Pékin constitue de larges bases de données, selon une enquête du "New York Times". Avec pour objectif de créer des relevés complets concernant chaque habitant.

On savait Pékin scrutateur, et particulièrement porté sur la surveillance de ses citoyens. Mais l'enquête menée par le New York Times pendant un an sur la collecte des données met le doigt sur un dessein plus grand : des caméras aux micros, en passant par les empreintes, c'est une base de données biométriques complète que se constitue l'Empire du Milieu.

Comme l'indique l'étude minutieuse faite par le média américain de multiples appels d'offres internationaux, le PCC (Parti communiste chinois) chercherait à centraliser à terme toutes les informations collectées sur sa population. Censément publics mais en pratique éparpillés en ligne pour être difficiles à trouver, ces appels d'offres mettent en valeur les attentes du pouvoir chinois concernant ses achats de matériel de surveillance.

Une présentation récupérée auprès de Megvii, entreprise spécialiste de la reconnaissance et du deep learning, montre par exemple un logiciel capable de collecter et centraliser des données disparates concernant un individu - mouvements, habits, véhicules, relations sociales. Si l'entreprise nie vouloir surveiller qui que ce soit en particulier, la police chinoise l'utilise déjà. Un appel d'offres soulignait parallèlement la nécessité pour Pékin de mieux regrouper des données issues de différentes sources.

Reconnaissance faciale et trackers mobiles

Un nombre important de documents décrit précisément les objectifs fixés pas les autorités concernant les dispositifs de reconnaissance faciale, éclairant un fait déjà connu: que la moitié du milliard de caméras de surveillance en fonctionnement sont déjà utilisées en Chine.

Dans le détail, les dispositifs sont prioritairement déployés dans les endroits liés à des besoins essentiels: restauration, magasins, loisirs. La police cherche aussi à installer des caméras dans les résidences et les hôtels, pour tisser une maille la plus fine possible. Des chaines étrangères comme Sheraton ou Days Inn ont dû se plier aux réglementations locales et partager des donnés sur demande des autorités.

Un document de la province du Fujian indique ainsi que quelque 2,5 milliards d'images issues de reconnaissance faciale sont stockées dans les serveurs gouvernementaux.

## CONSIGNE
Prolongez l'article sur la collecte de données de surveillance par Pékin en reprenant après sa dernière phrase.

## DONNÉES AFFICHÉES
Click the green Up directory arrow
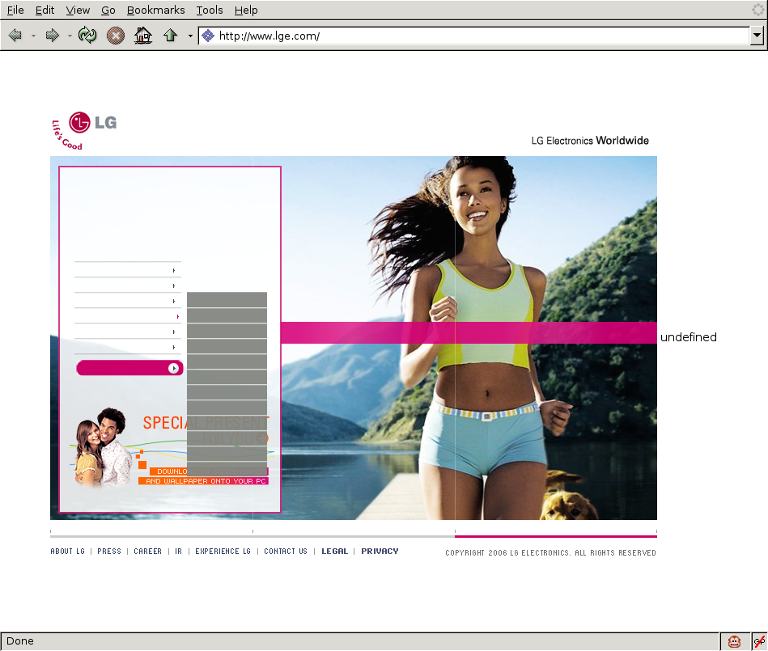pyautogui.click(x=170, y=36)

## RÉPONSE ATTENDUE
De quoi recouper des données géographiques, issues d'autres types de machines: de fausses antennes-relais, nommées IMSI-catchers, pillant les communications téléphoniques en incitant les appareils mobiles à se connecter, ou encore les "renifleurs" de WiFi, capables de capter des informations à partir d'une box. Ces traqueurs télécoms seraient extrêmement répandus, avec des usages variés: collecter les noms de chaque profil numérique sur les réseaux sociaux, à Pékin, ou encore repérer l'usage de dictionnaires ouïghour-chinois dans la province du Guangdong.

Le prétexte de la criminalité

Pékin le répète, c'est bien pour permettre d'assurer la sécurité, et à des fins de poursuite policière et judiciaire, que sont collectés ces données. Sauf que les manoeuvres lancées par Pékin sont bien souvent plus larges: le pouvoir cherchait ainsi dans un appel d'offres à obtenir des dispositifs d'enregistrement capables de capter des voix à 100 mètres à la ronde, pour les collecter et obtenir des empreintes vocales.

Dans la région du Xinjiang, patrie du peuple ouïghour, une base de données de 30 millions d'empreintes d'iris a été constituée dès 2017. La firme attributaire du marché a obtenu d'autres contrats du même type dans le reste du pays. L'ADN est aussi collecté d'une manière dépassant le simple cadre policier : 25 des 31 régions ont des bases de données rassemblant l'ADN de tous les hommes, emboîtant le pas à une opération lancée dès 2014 dans la province du Henan.